Потом я узнал, что у адъютанта был свой не такой уж глупый план. Он рекомендовал комиссару выступить сначала в наиболее «верных» ротах и сплотить их, чтобы потом всем скопом навалиться на самую бунтовщическую, то есть ту, в которой был я. Но комиссар решительно отказался от такого маневра, сочтя его трусливым. Он горел мечтой о единстве революционной власти и революционного народа, он весь пылал ею, и адъютант спорил, спорил и не переспорил. Махнул рукой и заявил:
— Тогда действуйте сами. Я вас предупредил и ответственность с себя снимаю!
Комиссар устремился к нам, предвкушая свое торжество. Ему не терпелось показать всему офицерству, как надо действовать в революционных условиях. Уж он-то любого убедит! С первых же его слов солдаты пойдут за ним как один! Ура! Да здравствует революция! Робеспьер! Якобинцы! Эсеры! Путаница у него в мозгах была удивительная, но в те времена очень распространенная.
Когда он вызвал меня к себе, я ему посоветовал поскорей убраться из нашего полка куда-нибудь подальше без всяких выступлений, иначе худо ему будет, но он принял это как угрозу и решил, что не в солдатах дело в этой роте, а во мне, «развратившем» солдат.
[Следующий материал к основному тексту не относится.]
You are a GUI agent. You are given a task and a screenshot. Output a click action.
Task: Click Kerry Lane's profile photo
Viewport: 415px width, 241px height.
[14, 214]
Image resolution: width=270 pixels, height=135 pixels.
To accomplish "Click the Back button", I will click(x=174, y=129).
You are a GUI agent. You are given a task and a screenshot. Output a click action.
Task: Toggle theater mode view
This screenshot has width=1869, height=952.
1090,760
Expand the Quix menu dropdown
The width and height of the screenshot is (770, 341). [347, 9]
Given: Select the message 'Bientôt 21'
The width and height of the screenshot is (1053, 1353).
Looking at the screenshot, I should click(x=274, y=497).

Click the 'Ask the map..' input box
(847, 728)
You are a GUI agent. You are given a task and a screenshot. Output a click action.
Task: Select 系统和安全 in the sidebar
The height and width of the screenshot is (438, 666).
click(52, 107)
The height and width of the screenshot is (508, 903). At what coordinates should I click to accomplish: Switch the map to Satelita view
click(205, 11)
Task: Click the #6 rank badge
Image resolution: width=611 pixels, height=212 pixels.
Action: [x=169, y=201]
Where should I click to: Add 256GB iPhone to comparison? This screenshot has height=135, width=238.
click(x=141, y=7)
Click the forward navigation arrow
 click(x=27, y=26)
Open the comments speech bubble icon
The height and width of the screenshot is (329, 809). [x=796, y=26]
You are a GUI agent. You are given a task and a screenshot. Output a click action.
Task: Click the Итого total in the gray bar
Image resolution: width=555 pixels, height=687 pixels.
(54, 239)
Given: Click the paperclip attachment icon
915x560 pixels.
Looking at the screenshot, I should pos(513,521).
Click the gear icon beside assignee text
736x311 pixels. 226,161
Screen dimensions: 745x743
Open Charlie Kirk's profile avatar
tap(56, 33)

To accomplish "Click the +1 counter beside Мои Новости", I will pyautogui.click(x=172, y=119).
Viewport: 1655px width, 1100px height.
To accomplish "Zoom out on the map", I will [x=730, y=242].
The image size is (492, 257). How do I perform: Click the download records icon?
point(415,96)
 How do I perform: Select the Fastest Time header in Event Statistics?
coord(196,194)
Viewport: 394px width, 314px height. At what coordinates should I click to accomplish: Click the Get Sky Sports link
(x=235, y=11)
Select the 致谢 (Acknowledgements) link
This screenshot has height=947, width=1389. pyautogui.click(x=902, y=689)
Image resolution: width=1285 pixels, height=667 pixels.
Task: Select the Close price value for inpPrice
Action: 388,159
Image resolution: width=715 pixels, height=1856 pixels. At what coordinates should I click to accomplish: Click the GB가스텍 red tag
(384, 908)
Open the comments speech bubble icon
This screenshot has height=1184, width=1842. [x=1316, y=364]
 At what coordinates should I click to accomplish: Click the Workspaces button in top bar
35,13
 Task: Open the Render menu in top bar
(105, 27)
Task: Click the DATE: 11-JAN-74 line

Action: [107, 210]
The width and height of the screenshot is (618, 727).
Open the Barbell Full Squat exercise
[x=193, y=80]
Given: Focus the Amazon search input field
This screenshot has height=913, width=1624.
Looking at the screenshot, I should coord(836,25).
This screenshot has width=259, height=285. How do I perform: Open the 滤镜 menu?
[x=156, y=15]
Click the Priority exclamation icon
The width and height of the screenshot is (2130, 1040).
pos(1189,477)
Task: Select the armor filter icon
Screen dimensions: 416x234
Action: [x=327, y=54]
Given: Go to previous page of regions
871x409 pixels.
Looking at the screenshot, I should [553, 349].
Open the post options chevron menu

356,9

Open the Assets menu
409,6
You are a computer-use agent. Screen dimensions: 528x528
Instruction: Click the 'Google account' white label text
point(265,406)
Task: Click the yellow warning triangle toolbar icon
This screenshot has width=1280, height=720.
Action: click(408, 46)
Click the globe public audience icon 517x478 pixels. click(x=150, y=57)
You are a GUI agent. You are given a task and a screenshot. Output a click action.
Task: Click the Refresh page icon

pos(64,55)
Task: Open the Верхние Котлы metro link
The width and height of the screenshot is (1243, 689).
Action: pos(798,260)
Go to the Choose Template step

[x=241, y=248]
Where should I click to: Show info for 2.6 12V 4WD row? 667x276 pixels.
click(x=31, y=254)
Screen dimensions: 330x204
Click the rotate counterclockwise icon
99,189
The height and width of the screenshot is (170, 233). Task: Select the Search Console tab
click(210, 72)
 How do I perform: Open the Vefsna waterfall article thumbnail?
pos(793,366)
— Пораженец! — заорал он. — Большевик!
Что тут было делать с ним?
Роту отвели в тыл. Митинг состоялся за второй линией окопов. Из офицеров присутствовал один только я, даже ротный не явился. Ротный вообще держал такой же нейтралитет, как и командир полка, в политику не лез.
Комиссар вышел на крыльцо и высыпал в первую же минуту на солдатские головы целый мешок самых отборных призывных слов, изготовленных опытными петербургскими мастерами. В столице эти слова еще могли звучать, но здесь просто никуда не годились, для солдат вся эта словесность была трухой, мусором. Ясно только, что приезжий комиссар агитирует за войну до победного конца, и, значит, хорошего от него не жди.